## [RECORDS FOR THIS TASK]
• • • • •
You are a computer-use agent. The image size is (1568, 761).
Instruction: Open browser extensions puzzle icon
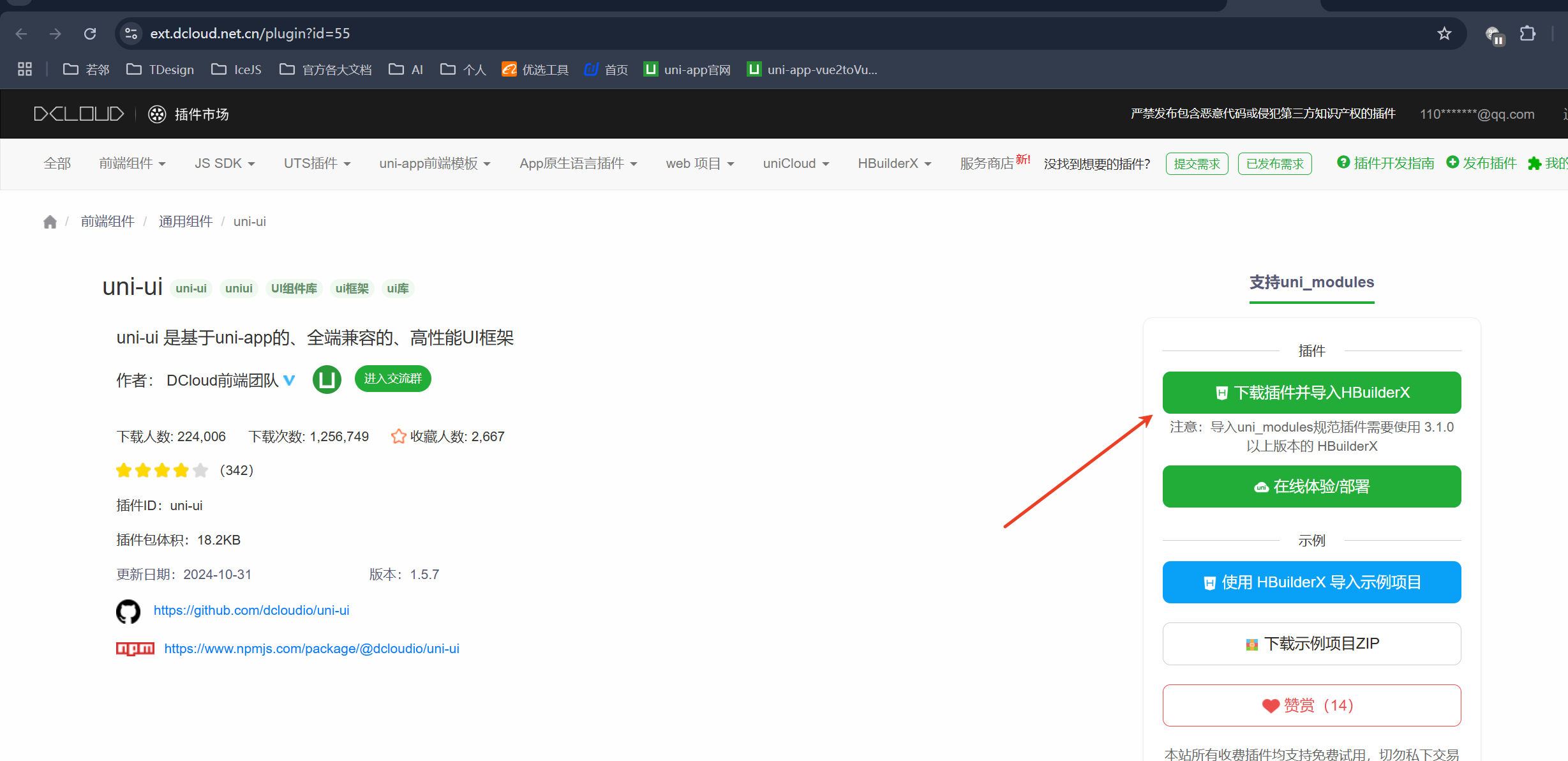tap(1528, 33)
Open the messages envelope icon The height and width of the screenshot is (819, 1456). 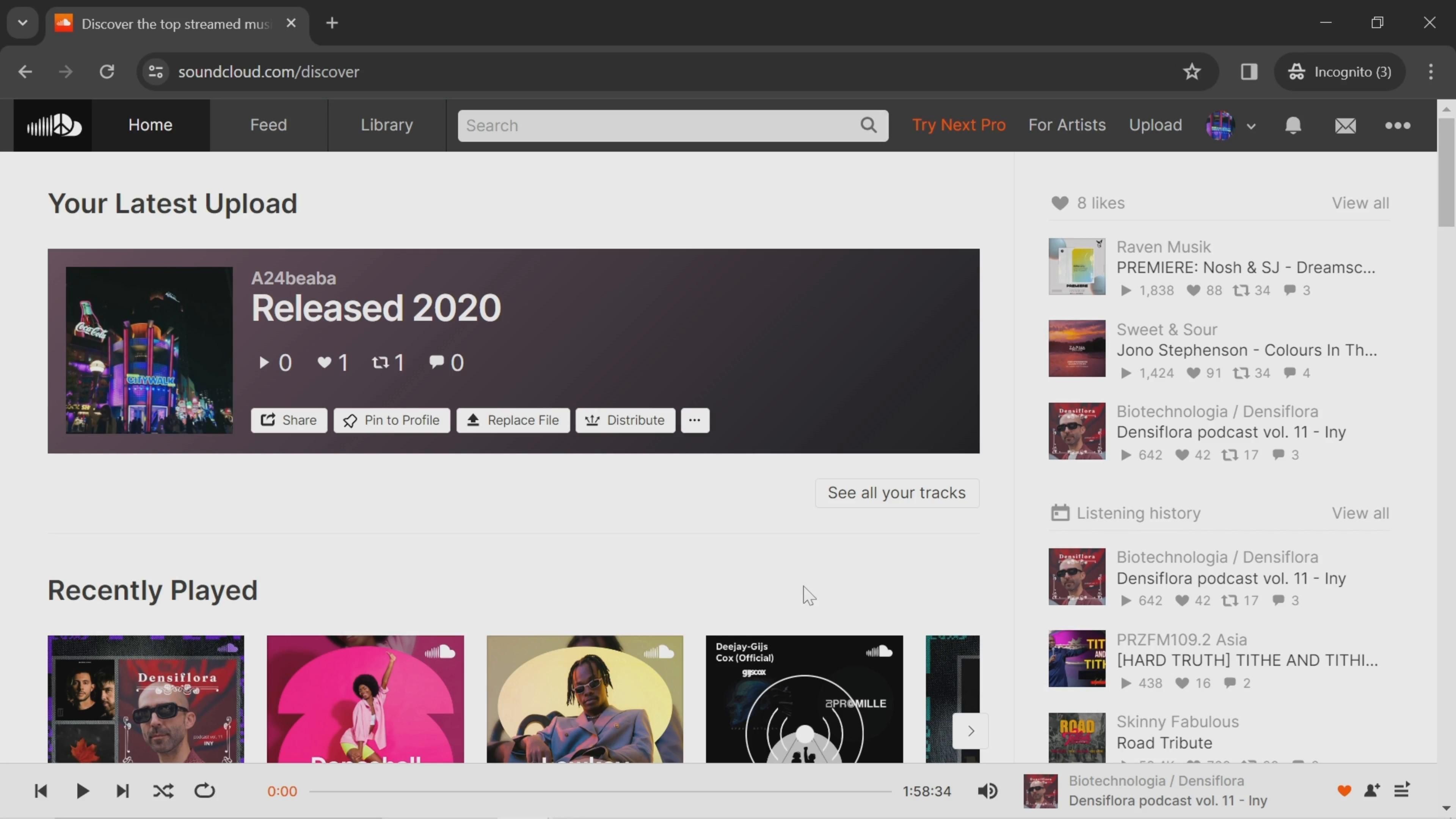(1345, 125)
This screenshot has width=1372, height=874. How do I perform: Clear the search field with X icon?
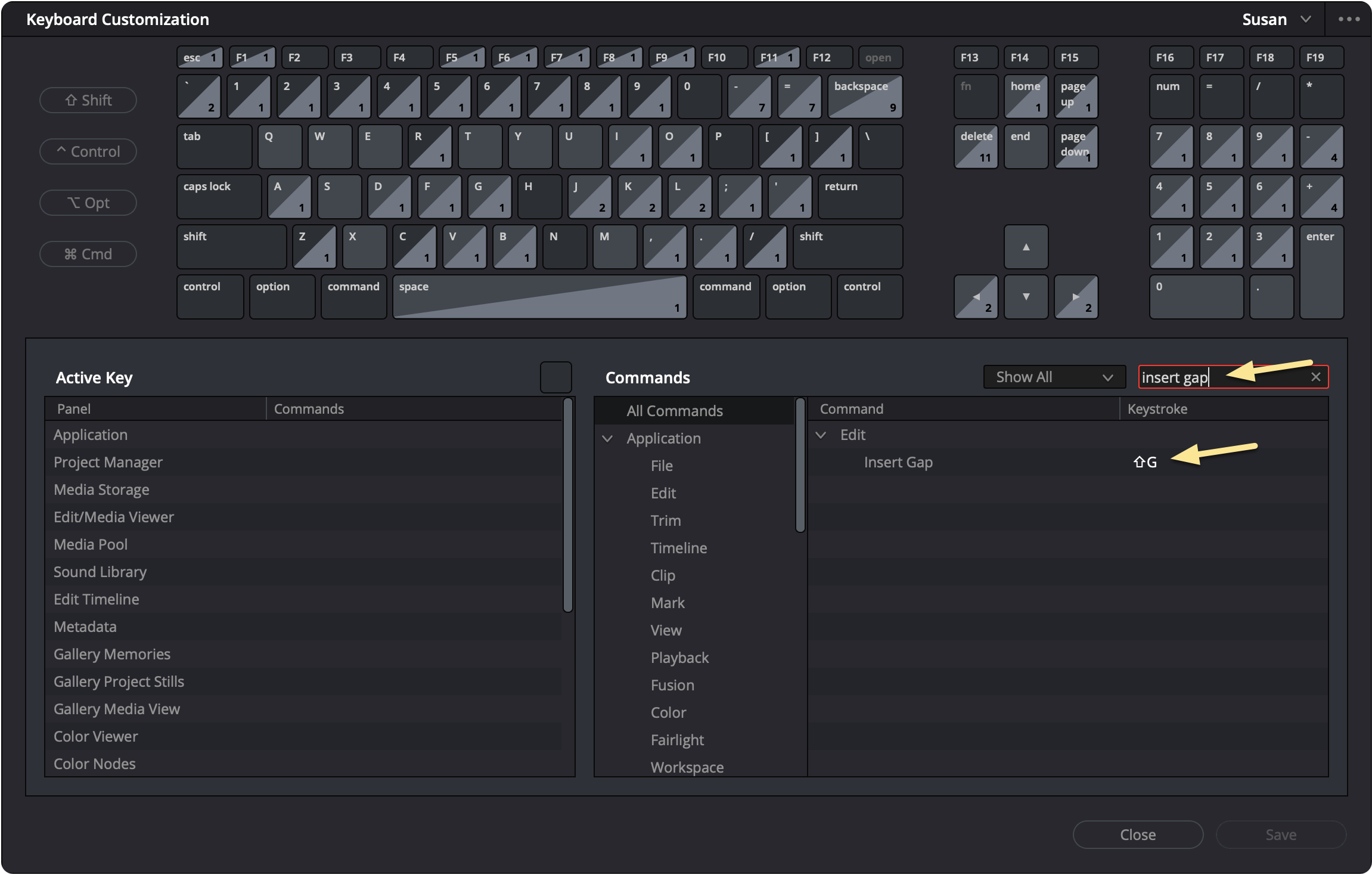point(1316,377)
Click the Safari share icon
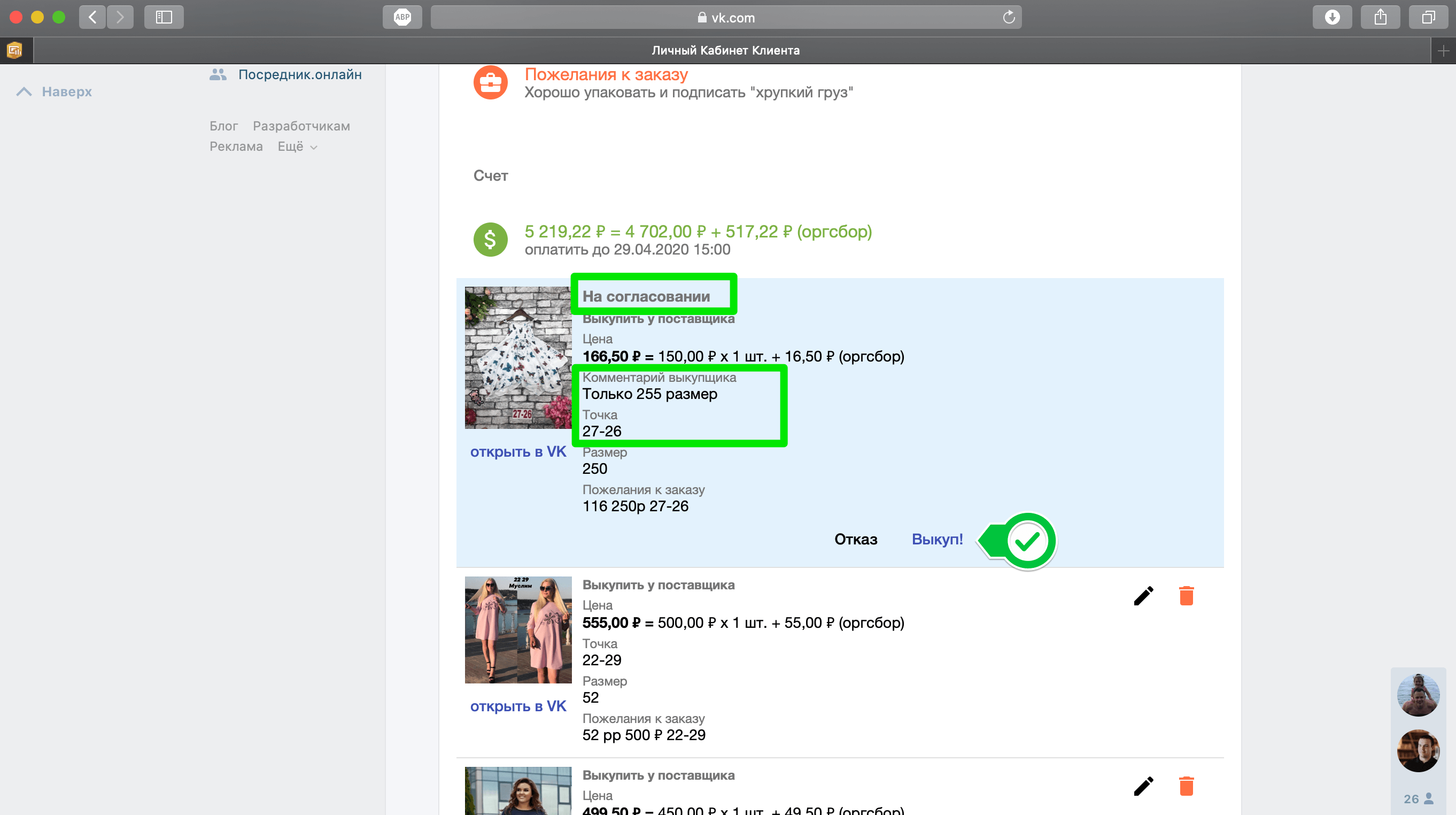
• • • • •
## [EXERCISE BRIEF]
Please output exactly the lines from the line containing "This screenshot has" through the last line of the records above, both included, and leave out any pictures.

## [RESULT FOR THIS EXERCISE]
This screenshot has width=1372, height=874. How do I perform: Clear the search field with X icon?
point(1316,377)
Click the Safari share icon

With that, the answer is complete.